• LISTA DE TAREFAS:
**1)** Responda sobre o texto dos salmos de Davi:
(a) Que referência bíblica acompanha a frase citada no início?
(b) Quais profetas do futuro são mencionados?
(c) De quem Davi é chamado filho?
**2)** Por favor, redimensione as entradas começando no início delas e terminando na linha que contém "click(x=937, y=19)", reescrevendo essas linhas por completo, com cada coordenada das respostas multiplicada por 1,5 e arredondada para inteiro (metades para cima) e o restante inalterado. Entregue apenas essas linhas.

• TEXTO DADO:

O clamor de Davi dentro da história redentora


SENHOR, como tem crescido o número dos meus adversários!” (Sl.3.1)

Os Salmos de Davi têm servido de inspiração para um incontável número de pessoas que, nas aflições, recorrem a Deus como última esperança. Provavelmente, você que lê este texto já deve ter chorado diante do Senhor orando algum dos salmos de Davi, identificando-se com as palavras do salmista. Muitos desses salmos (Sl.3-7; 13; 17; 22; 25-31; 35; 40 etc.) cantam os clamores de Davi quando este recorria ao Senhor, pedindo livramento diante das perseguições sofridas.

 Alguns elementos desses salmos davídicos ajudam a criar uma relação entre o texto e o leitor: 1) Davi revela-se um homem igual a qualquer outro homem, ou seja, não foi um herói sobrecomum, não fez proezas extraordinárias, à nossa semelhança; 2) os erros de Davi são expostos, revelando que o grande amor incondicional de Deus é a razão para jamais abandoná-lo, confortando-nos em nossas quedas; 3) Davi mostra fraqueza, necessidades, angústia diante dos problemas sofridos, razão para se humilhar diante de Deus na esperança de ser socorrido, lembrando-nos de nossas próprias fraquezas. Lendo tanto a vida de Davi quanto seus cânticos, encontramos um homem igual a nós, que nos motiva a buscar a Deus da mesma forma como ele buscou, na esperança de sermos atendidos assim como o Senhor o atendeu.

 Portanto, Davi foi um homem comum em termos de natureza humana, assim como todos nós o somos. Mesmo tendo sido o principal rei de Israel, Davi não fez qualquer proeza como fizeram os profetas do passado (Moisés, Josué, Samuel) e do futuro (Elias, Elizeu). Todavia, o filho de Jessé foi escolhido para uma missão especial que torna especial sua história. Além de ter sido o rei de Israel, Davi possui dois papéis fundamentais dentro da história redentora: Em primeiro lugar, Davi é um tipo de Cristo. Ou seja, características da vida de Davi (amor, fidelidade, zelo, coragem, sofrimento etc.) têm o propósito de apontar para Cristo, incluindo seu ofício real. Em segundo lugar, Davi foi um dos progenitores de Jesus, de forma que Cristo herdou a realeza “humana” de Davi, seu pai, o rei de Israel. Ou seja, a conservação da vida de Davi estava intimamente ligada à preservação do plano de trazer à luz o Filho de Deus, filho de Davi.

• MATERIAL FORNECIDO:

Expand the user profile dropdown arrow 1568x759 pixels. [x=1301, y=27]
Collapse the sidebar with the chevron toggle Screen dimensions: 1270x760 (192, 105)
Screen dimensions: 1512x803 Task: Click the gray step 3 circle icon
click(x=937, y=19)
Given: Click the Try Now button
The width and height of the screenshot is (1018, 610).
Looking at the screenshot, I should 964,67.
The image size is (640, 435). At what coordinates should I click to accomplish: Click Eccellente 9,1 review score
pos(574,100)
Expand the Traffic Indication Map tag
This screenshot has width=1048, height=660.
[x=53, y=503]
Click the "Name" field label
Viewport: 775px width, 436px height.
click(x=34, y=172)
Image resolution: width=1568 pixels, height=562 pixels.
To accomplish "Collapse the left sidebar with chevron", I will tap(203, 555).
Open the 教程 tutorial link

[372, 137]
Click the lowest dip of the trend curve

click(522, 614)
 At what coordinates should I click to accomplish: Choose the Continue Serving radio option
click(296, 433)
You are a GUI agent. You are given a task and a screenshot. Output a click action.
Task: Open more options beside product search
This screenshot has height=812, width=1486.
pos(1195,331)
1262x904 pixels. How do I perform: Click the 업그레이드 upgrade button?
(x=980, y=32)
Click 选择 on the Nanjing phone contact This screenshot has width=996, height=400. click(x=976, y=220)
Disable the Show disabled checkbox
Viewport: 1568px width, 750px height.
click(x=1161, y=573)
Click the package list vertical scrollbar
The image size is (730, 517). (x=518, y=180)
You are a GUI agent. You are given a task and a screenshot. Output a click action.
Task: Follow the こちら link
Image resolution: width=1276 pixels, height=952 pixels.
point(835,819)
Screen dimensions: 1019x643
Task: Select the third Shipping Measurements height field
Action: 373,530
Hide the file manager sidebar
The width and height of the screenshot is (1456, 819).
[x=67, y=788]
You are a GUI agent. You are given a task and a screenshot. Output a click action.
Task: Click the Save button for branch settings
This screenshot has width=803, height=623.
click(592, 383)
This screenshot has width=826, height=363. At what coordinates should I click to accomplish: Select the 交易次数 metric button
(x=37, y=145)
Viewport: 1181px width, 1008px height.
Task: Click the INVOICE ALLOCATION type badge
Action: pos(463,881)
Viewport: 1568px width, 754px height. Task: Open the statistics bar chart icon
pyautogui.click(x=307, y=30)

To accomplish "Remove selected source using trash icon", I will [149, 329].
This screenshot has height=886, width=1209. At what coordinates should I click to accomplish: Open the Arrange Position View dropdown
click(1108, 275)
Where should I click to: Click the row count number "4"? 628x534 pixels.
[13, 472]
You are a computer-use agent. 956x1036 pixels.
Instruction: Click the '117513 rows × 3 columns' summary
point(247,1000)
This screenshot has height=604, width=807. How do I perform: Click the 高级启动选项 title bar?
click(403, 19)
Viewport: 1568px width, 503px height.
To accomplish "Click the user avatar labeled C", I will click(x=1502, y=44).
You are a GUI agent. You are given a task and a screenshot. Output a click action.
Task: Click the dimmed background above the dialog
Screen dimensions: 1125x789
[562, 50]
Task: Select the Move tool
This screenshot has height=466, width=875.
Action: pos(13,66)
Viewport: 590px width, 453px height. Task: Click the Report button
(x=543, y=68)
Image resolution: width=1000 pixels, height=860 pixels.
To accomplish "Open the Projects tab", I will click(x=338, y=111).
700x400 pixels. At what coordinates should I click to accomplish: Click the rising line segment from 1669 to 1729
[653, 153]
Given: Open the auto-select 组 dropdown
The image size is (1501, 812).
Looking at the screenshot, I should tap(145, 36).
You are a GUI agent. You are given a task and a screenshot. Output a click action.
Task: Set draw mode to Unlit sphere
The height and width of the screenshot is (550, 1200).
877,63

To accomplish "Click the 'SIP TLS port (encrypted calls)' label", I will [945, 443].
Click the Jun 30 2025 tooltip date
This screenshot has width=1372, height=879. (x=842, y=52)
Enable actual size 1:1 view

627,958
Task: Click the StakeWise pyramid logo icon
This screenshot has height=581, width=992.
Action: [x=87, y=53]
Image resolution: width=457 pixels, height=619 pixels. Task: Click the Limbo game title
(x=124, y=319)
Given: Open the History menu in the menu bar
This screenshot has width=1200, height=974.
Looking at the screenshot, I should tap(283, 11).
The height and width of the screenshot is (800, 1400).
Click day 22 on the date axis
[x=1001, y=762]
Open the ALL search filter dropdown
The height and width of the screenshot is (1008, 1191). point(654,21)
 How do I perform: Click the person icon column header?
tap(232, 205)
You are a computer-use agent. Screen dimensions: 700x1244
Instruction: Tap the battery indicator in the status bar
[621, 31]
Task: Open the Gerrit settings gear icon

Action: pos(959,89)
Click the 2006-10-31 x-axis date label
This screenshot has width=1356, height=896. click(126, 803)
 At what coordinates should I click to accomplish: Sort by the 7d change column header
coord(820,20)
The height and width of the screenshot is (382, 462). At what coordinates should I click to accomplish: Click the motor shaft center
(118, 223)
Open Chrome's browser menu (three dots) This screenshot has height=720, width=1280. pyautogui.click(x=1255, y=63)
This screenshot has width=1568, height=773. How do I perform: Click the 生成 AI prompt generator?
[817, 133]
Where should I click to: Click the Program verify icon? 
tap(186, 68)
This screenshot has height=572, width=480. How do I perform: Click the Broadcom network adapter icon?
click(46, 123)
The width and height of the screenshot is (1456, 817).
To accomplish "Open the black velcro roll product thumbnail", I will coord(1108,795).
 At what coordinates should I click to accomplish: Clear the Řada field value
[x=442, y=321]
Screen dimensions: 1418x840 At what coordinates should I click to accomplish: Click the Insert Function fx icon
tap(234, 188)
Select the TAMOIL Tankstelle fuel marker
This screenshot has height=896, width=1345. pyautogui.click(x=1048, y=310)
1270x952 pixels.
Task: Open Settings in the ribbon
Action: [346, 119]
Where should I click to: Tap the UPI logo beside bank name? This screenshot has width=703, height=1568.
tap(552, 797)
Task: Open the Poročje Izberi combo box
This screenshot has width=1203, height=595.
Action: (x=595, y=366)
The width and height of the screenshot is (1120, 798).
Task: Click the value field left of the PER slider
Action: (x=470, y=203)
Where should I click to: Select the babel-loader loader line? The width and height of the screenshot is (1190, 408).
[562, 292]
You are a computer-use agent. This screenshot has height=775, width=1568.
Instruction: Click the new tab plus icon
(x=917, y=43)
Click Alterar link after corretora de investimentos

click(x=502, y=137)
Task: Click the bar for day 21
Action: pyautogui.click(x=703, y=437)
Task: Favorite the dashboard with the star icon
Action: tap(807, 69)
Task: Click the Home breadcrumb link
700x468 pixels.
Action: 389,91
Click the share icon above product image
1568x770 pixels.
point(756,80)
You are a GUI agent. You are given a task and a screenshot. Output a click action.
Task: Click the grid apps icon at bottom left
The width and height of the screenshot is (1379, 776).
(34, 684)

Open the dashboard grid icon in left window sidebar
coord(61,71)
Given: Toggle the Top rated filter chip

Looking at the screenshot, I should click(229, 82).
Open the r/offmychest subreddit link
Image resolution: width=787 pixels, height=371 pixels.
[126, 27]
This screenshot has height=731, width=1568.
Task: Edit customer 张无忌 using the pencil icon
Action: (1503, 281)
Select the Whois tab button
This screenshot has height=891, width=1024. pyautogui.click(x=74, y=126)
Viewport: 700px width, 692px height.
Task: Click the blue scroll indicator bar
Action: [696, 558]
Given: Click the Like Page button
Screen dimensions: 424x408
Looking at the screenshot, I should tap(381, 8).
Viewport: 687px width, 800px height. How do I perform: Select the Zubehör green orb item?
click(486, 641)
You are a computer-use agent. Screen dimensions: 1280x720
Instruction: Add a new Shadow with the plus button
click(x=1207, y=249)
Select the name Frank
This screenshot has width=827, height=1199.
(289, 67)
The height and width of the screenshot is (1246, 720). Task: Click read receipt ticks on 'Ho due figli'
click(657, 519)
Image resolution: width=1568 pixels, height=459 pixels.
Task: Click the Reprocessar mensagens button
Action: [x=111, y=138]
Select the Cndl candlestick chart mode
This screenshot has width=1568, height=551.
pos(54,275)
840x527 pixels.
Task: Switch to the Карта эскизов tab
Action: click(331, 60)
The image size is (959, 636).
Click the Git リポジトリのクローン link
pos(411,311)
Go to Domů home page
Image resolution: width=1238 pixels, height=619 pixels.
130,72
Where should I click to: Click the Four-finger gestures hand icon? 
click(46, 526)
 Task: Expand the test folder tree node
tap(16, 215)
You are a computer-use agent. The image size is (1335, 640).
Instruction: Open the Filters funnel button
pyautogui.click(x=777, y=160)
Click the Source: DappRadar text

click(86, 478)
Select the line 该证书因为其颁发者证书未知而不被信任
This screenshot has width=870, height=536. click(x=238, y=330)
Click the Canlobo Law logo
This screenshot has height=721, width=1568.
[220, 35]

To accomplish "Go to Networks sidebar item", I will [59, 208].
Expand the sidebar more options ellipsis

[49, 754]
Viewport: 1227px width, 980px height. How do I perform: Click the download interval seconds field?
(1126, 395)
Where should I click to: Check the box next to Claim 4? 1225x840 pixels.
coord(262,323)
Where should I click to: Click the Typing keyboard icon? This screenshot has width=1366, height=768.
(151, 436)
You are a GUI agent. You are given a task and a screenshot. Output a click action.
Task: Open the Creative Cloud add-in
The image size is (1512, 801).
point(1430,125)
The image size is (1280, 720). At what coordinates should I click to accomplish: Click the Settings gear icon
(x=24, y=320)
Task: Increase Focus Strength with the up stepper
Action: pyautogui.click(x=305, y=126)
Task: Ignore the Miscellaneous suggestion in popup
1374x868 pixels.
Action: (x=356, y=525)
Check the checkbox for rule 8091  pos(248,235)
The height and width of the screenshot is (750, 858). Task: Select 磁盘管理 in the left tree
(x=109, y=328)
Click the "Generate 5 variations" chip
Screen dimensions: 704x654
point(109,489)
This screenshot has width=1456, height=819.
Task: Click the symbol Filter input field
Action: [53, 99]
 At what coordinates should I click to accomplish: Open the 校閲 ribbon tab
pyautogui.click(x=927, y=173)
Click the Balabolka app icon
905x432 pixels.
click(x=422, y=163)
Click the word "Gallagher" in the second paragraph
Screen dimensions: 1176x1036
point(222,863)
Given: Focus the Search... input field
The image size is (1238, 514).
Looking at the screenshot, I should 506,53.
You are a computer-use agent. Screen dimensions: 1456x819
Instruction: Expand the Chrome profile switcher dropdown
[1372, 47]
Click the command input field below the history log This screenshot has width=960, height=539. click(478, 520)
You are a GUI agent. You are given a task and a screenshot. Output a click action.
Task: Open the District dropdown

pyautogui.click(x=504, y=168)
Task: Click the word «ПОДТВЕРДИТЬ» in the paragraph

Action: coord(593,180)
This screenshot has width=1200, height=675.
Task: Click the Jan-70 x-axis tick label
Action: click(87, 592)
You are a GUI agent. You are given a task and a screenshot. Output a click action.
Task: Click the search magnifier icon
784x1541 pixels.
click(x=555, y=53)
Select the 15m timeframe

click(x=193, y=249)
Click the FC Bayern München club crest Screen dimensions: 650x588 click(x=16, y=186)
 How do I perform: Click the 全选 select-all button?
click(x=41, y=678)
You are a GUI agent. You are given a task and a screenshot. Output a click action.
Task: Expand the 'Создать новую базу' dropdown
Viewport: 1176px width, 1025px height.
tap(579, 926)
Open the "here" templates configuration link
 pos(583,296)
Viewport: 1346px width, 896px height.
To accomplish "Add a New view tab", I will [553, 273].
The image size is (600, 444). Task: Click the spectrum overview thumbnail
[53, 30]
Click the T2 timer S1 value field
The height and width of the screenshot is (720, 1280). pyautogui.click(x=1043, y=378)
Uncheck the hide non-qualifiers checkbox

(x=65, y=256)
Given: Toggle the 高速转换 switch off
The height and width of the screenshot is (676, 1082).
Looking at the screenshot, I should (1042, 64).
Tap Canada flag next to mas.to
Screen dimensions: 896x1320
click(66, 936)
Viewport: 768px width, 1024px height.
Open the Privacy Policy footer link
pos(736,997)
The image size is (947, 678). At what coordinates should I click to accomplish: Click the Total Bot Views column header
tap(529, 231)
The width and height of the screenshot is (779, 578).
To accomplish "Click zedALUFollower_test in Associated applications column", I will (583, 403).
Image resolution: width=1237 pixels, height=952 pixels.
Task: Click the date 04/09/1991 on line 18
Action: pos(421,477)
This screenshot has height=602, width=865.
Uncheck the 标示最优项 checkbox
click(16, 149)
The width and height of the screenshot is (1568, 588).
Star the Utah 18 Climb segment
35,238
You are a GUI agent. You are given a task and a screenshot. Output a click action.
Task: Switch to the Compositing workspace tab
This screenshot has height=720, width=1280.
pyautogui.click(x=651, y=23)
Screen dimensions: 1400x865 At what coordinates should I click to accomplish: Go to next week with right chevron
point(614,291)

• RESPOSTAS:
**1)**
(a) Sl.3.1
(b) Elias e Elizeu
(c) De Jessé

**2)**
Expand the user profile dropdown arrow 1568x759 pixels. [x=1952, y=41]
Collapse the sidebar with the chevron toggle Screen dimensions: 1270x760 (288, 158)
Screen dimensions: 1512x803 Task: Click the gray step 3 circle icon
click(x=1406, y=29)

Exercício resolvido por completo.